Let $N$ be the set of natural numbers. Suppose there is a bijection between $N$ and set $X$. Suppose there is also a bijection between $N$ and set $Y$ Then is the inference that there is a bijection between $N$ and $X\cup$Y true ?.
The answer is yes, but I cant seem to understand why. I reasoned that for an element in $X$ that maps to $X$ and to $Y$, with $X\cup$Y the relation would be many-one. However it would be onto as both $X$ and $Y$ are onto so $X\cup$Y ought to be onto as well. Any help would be great!.
The intuition is this: if there is a bijection between $N$ and $X$, then the elements of $X$ can be written in an infinite list, where each element of $X$ appears exactly once: $$ x_1,x_2,x_3,\dots $$ The same is true for $Y$: $$ y_1,y_2,y_3,\dots $$ To prove there is a bijection between $N$ and $X\cup Y$, we need to find a list which contains each element of $X\cup Y$ exactly once. A tempting choice is to interleave the previous two lists. $$ x_1,y_1,x_2,y_2,x_3,y_3\dots $$ In a formula, the proposed bijection $f:N\to X\cup Y$ is $f(n)=x_{n/2}$ when $n$ is even, and $f(n)=y_{(n+1)/2}$. when $n$ is odd.
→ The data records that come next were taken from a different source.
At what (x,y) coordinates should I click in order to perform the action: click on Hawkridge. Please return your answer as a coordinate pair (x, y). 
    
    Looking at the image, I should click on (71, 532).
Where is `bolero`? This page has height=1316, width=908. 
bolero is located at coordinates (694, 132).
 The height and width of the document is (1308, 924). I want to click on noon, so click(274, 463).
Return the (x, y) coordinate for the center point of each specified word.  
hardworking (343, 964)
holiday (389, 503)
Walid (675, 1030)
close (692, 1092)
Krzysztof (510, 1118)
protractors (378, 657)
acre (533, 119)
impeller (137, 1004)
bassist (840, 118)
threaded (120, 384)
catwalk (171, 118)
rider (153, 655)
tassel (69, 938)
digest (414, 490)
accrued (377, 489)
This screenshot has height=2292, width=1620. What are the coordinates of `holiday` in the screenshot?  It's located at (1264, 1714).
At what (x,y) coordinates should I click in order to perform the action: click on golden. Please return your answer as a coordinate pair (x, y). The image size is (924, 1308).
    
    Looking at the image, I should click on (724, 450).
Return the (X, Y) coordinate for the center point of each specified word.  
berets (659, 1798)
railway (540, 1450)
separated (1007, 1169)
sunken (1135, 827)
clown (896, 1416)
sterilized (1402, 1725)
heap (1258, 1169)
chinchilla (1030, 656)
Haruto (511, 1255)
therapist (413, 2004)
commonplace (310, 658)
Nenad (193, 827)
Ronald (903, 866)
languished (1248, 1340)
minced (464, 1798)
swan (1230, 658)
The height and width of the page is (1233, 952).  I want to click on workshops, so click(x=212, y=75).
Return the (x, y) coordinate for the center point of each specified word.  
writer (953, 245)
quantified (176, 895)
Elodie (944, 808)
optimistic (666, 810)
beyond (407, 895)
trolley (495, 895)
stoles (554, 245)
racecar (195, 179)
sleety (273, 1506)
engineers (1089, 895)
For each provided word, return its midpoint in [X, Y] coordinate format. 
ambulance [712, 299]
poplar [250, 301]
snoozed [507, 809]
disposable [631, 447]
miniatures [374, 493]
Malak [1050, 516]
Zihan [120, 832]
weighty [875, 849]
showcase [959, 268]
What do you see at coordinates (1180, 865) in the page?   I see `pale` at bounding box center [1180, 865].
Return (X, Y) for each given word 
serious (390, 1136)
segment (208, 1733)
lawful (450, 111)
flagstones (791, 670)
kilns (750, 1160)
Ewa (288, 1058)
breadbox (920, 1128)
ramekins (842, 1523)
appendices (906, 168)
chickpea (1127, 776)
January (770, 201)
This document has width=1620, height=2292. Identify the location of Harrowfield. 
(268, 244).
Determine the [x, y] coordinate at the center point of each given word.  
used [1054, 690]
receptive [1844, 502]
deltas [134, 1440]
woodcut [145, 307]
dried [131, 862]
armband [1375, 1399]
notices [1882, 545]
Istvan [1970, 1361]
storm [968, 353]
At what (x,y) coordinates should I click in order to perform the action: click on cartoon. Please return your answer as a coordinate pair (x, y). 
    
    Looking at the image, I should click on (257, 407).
This function is definitely surjective, but it may not be injective. The problem is that there may be elements which are in both $X$ and $Y$, so they would appear twice in the above list, once in the $X$ half, once in the $Y$ half. One solution is to simply delete those elements from the above list, and then smush it back together. For example, if all of the odd elements $x_{2n+1}$ of $X$ were also present in $X$, the previous function could be fixed as follows: $$ \require{cancel}\cancel{x_1},y_1,x_2,y_2,\cancel{x_3},y_3,x_4,y_4,\cancel{x_5},y_5,\dots\implies y_1,x_2,y_2,y_3,x_4,y_4,y_5,\dots $$ Now we have an infinite list which completely enumerates the elements of $X\cup Y$ without repeats, so we are done.